Authors

Yosuke Kamiya, Jing Chen, Manshan Xu, Achint Utreja, Thomas Choi, Hicham Drissi, Sunil Wadhwa

Abstract

Temporomandibular joint (TMJ) disorders predominantly afflict women of childbearing age, suggesting a role for female hormones in the disease process. In long bones, estrogen acting via estrogen receptor beta (ERβ) inhibits axial skeletal growth in female mice. However, the role of ERβ in the mandibular condyle is largely unknown. We hypothesize that female ERβ deficient mice will have increased mandibular condylar growth compared with wild type (WT) female mice.
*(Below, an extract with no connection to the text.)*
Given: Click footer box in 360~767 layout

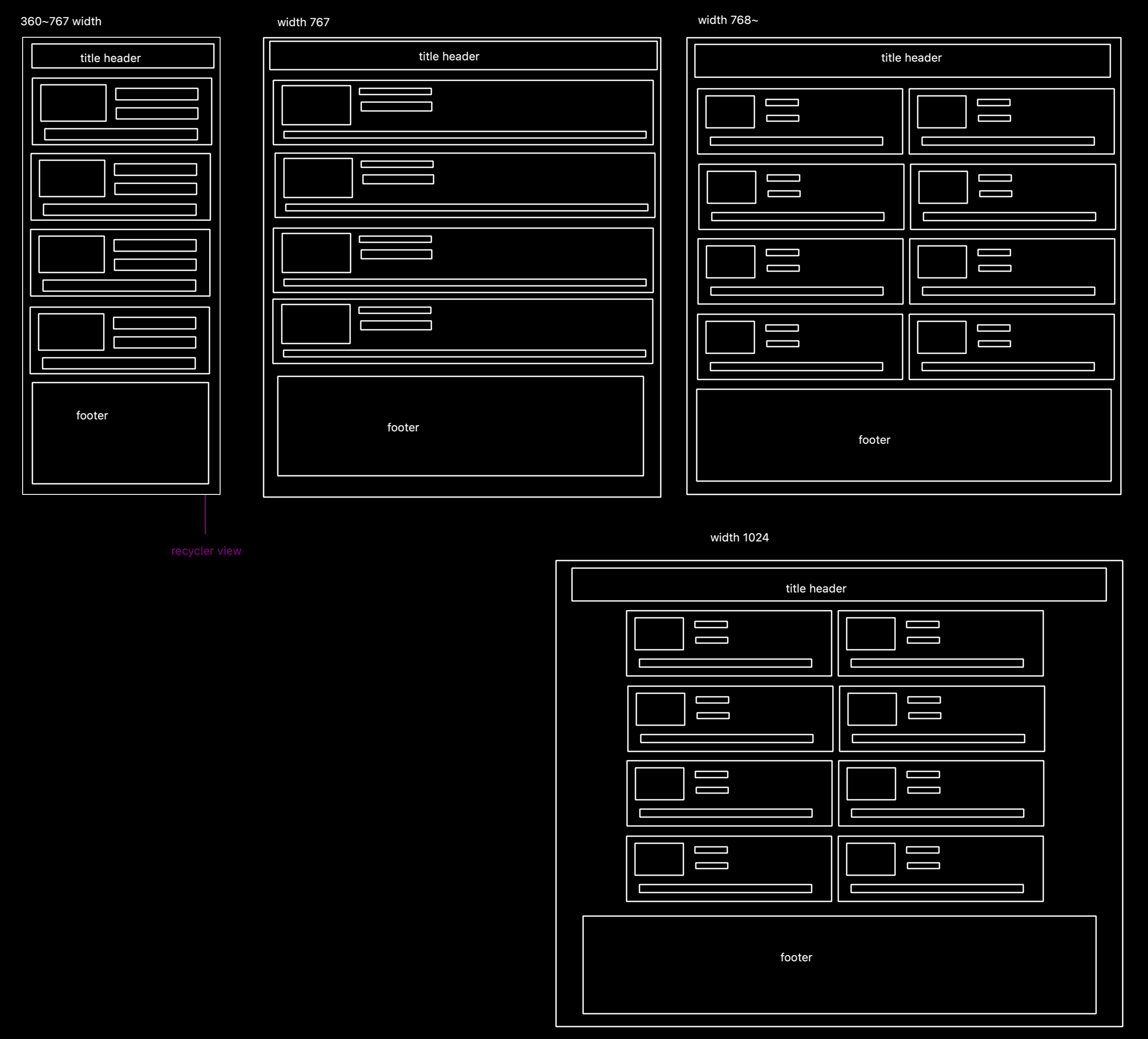Looking at the screenshot, I should [x=120, y=433].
This study examined female 7-, 49- and 120-day-old WT and ERβ knockout (KO) mice. There was a significant increase in mandibular condylar cartilage thickness, due to an increased number of cells, in the 49- and 120-day-old female ERβ KO compared with WT controls. Analysis in 49-day-old female ERβ KO mice revealed a significant increase in collagen type X, Pthrp and osteoprotegrin gene expression and a significant decrease in Rankl and Ihh gene expression, compared with WT controls. Subchondral bone analysis revealed a significant increase in total condylar volume and a decrease in the number of osteoclasts in the 49-day-old ERβ KO compared with WT female mice. There was no difference in cell proliferation in condylar cartilage between the genotypes. However, there were differences in the expression of proteins that regulate the cell cycle; we found a decrease in the expression of Tieg1 and p57 in the mandibular condylar cartilage from ERβ KO mice compared with WT mice. Taken together, our results suggest that ERβ deficiency increases condylar growth in female mice by inhibiting the fibrocartilage turnover.